O que significa Complexo?

Dicionário Junguiano: Conteúdos ou ideias carregados de emoção que interferem na vontade e no desempenho da psique…

Complexo – Dicionário Junguiano

Dicionário Junguiano

Complexo


Quando conteúdos ou ideias carregados de emoção se aglomeram ou agrupam no Inconsciente Pessoal surge o que Jung chamou de complexo.

Para uma melhor assimilação do que são os complexos sugiro a ideia de que são personalidades menores dentro da personalidade total e que por serem dotados de energia emocional possuem força própria e podem interferir ou até controlar pensamentos e comportamentos.

Os complexos são fragmentos psíquicos cuja divisão se deve a influências traumáticas ou a tendências incompatíveis. Como no-lo mostra a experiência das associações, eles interferem na intenção da vontade e perturbam o desempenho da consciência; produzem perturbações na memória e bloqueios no processo das associações; aparecem e desaparecem, de acordo com as próprias leis; obsediam temporariamente a consciência ou influenciam a fala e ação de maneira inconsciente. Em resumo, comportam-se como organismos independentes, fato particularmente manifesto em estados anormais. (Carl Gustav Jung; A natureza da psique – § 253).

Portanto, os complexos são conteúdos psíquicos carregados emocionalmente que passam a atuar na psique como fragmentos a ponto de terem existência autônoma e até de interferirem na vontade e no desempenho da psique.

Complexos são “agrupamentos” de conteúdos psíquicos carregados de afeto, então é importante a explicação de como se dá esse agrupamento.

Os complexos possuem um núcleo arquetípico, ou seja, os complexos são formados em decorrência de experiências que se agregam em torno de um ou mais arquétipos.
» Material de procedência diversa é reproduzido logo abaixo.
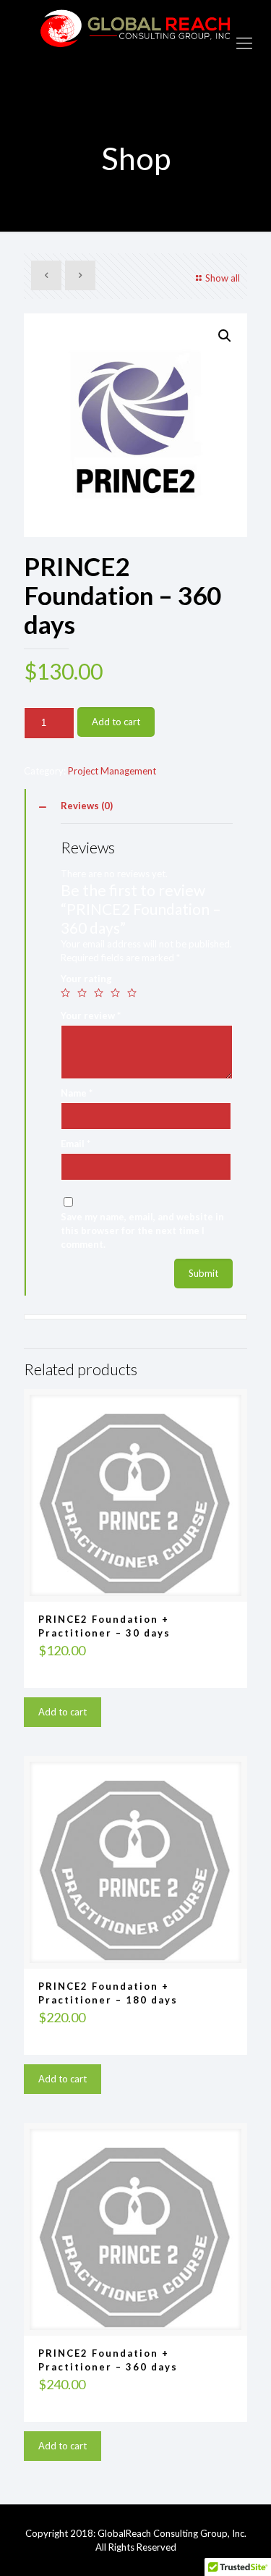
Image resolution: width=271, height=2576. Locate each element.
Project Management (112, 771)
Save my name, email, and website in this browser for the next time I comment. (142, 1230)
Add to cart (116, 721)
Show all (222, 278)
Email (75, 1143)
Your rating (86, 978)
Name (77, 1093)
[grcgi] (135, 42)
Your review (91, 1015)
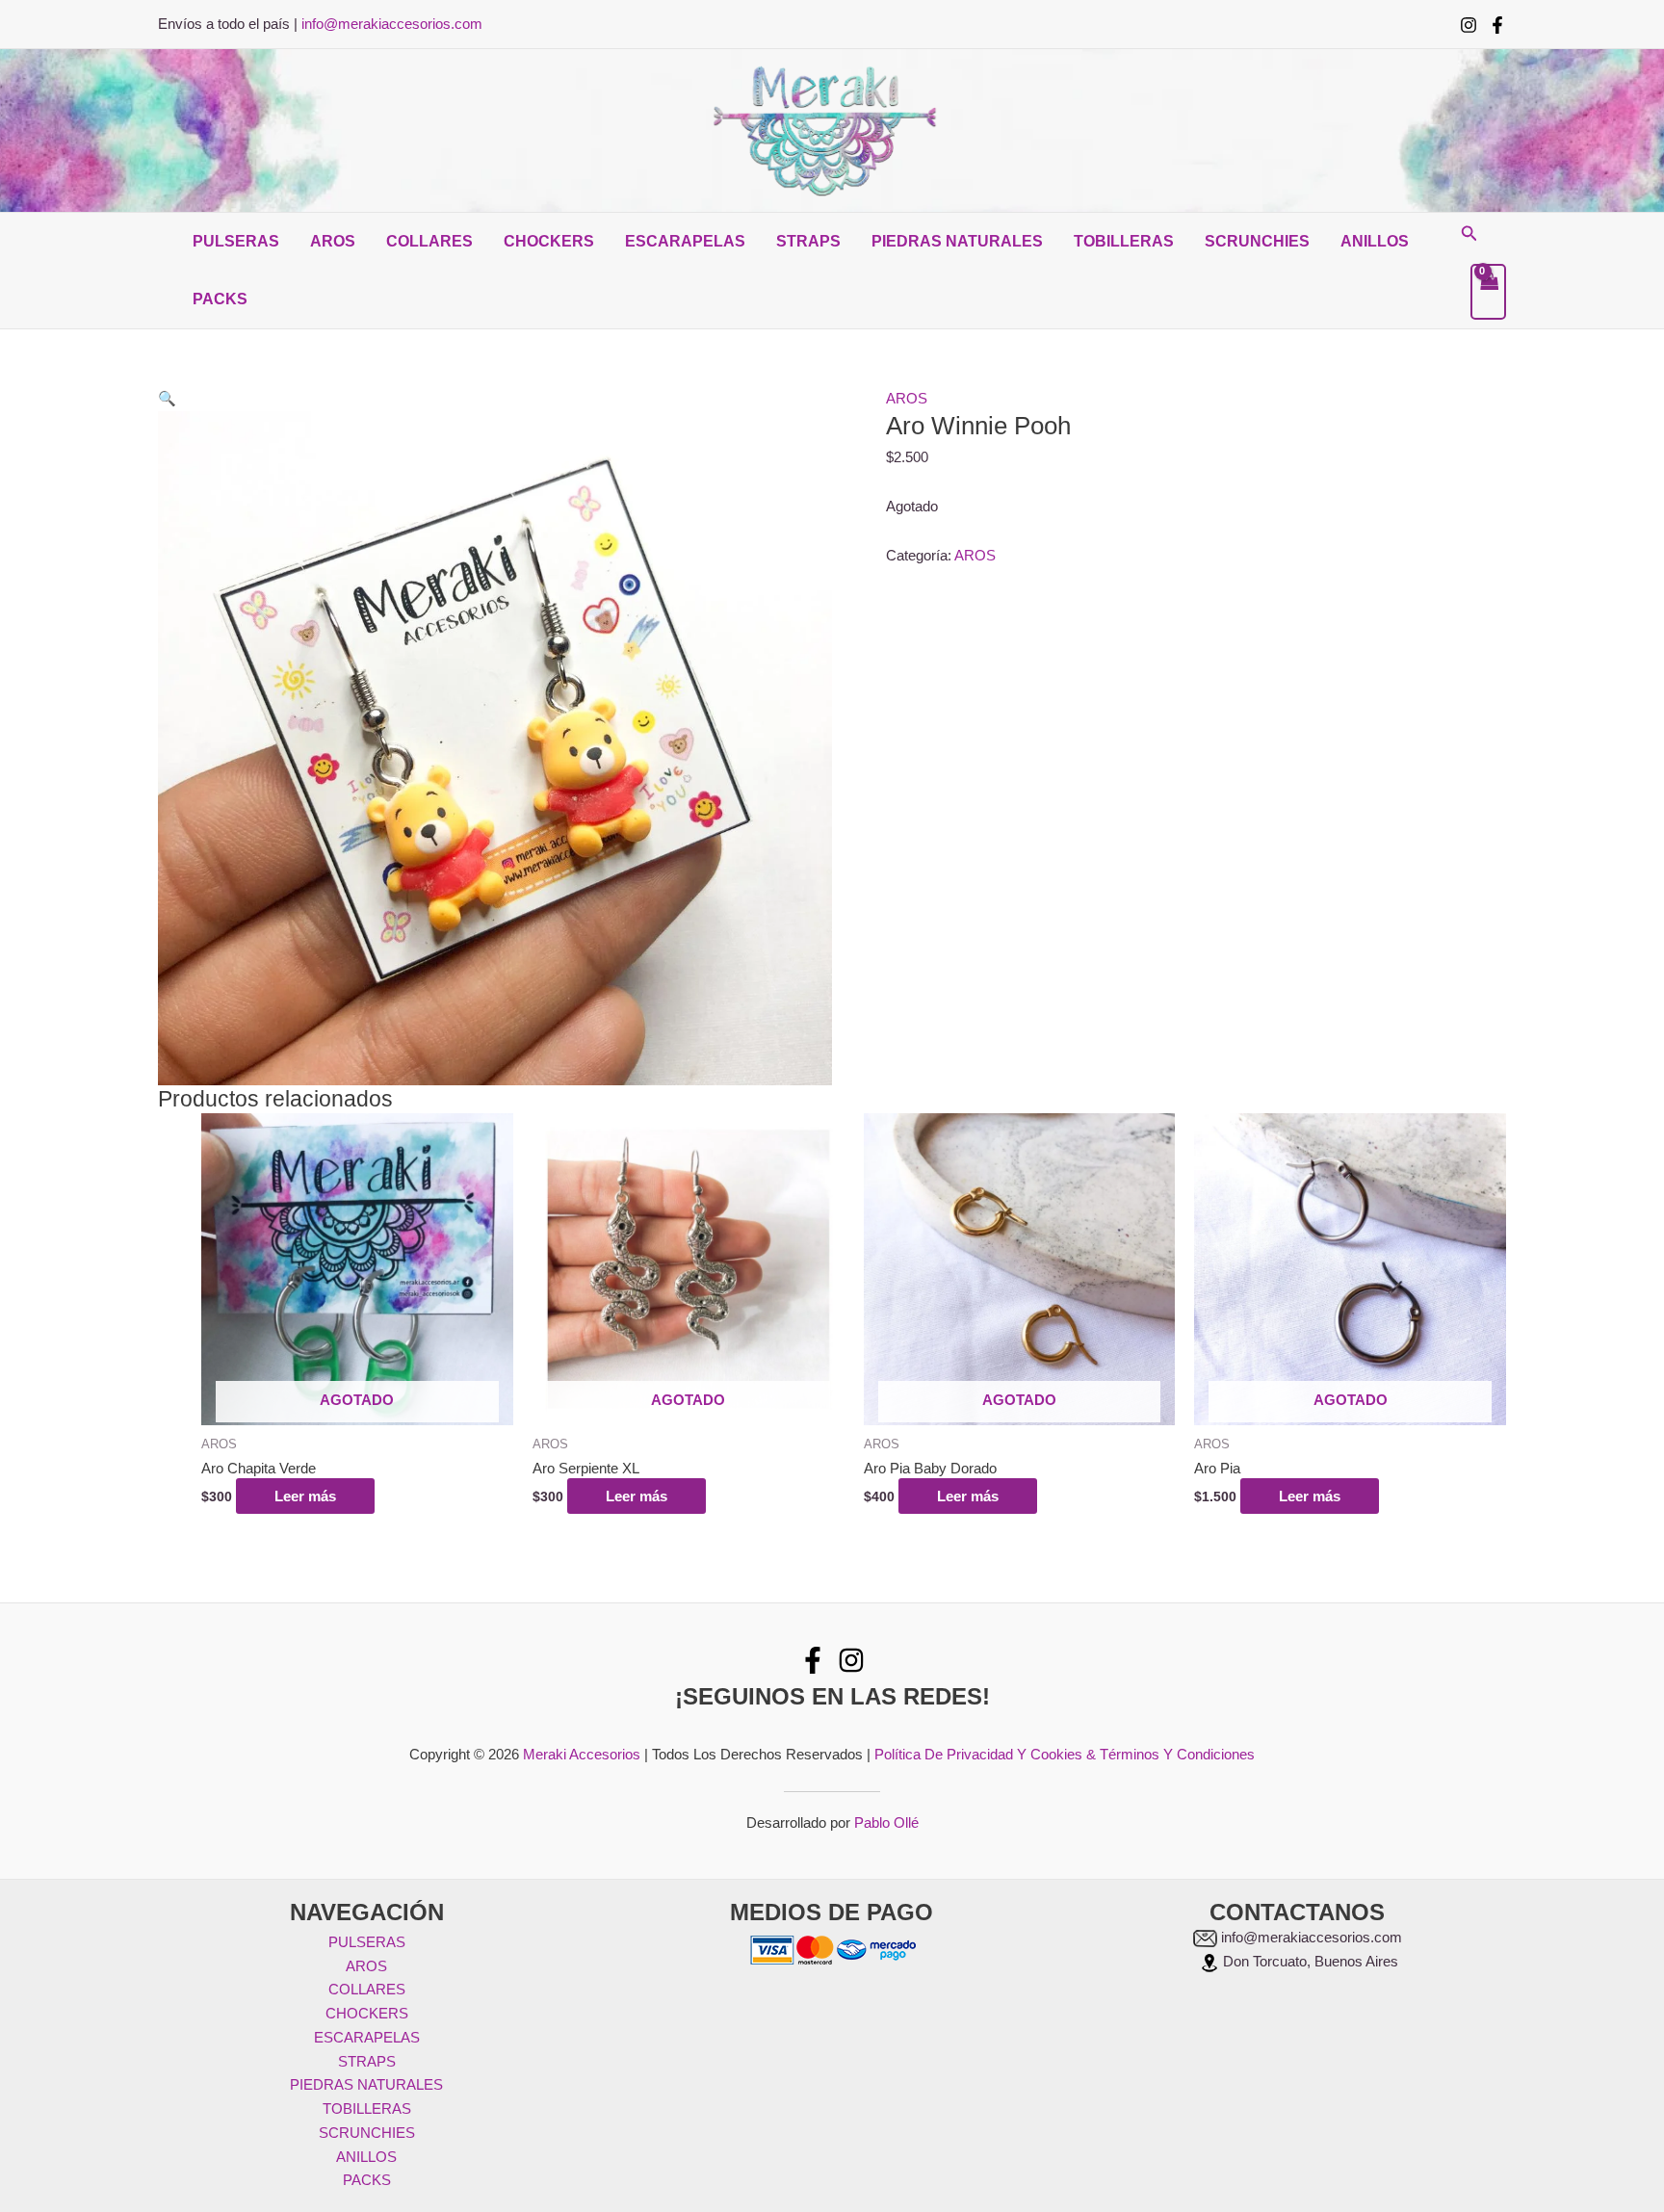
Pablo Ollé (886, 1822)
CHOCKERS (549, 241)
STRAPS (808, 241)
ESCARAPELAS (685, 241)
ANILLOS (1374, 241)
Complexo – Dicionário Junguiano

Pode-se trabalhar com a “ideia” de que os arquétipos atraem para seu campo magnético as experiências do indivíduo que se tornaram conteúdos psíquicos e as organizam agrupando-as.

Após a configuração deste núcleo arquetípico estabelecem-se associações de ideias e imagens que se agrupam em torno do arquétipo de acordo com o acento emocional, ou seja, o afeto.

Estes agrupamentos, que são os complexos, mediante novas experiências por parte do indivíduo vão sendo inflados de energia psíquica e tornam-se entidades vivas e autônomas e tornam-se um imã para os fenômenos psíquicos que ocorrem no seu campo de alcance que é um campo de atração e se desenvolvem como “nós de energia psíquica” que se vê impossibilitada de circular pela psique e acumula-se nos complexos.

Mas, os complexos não devem ser entendidos como sinônimos de patologia, pelo contrário, são possibilidades de crescimento e desenvolvimento da psique.

Para comprovar o papel essencial dos complexos ressalto que o ego é um complexo.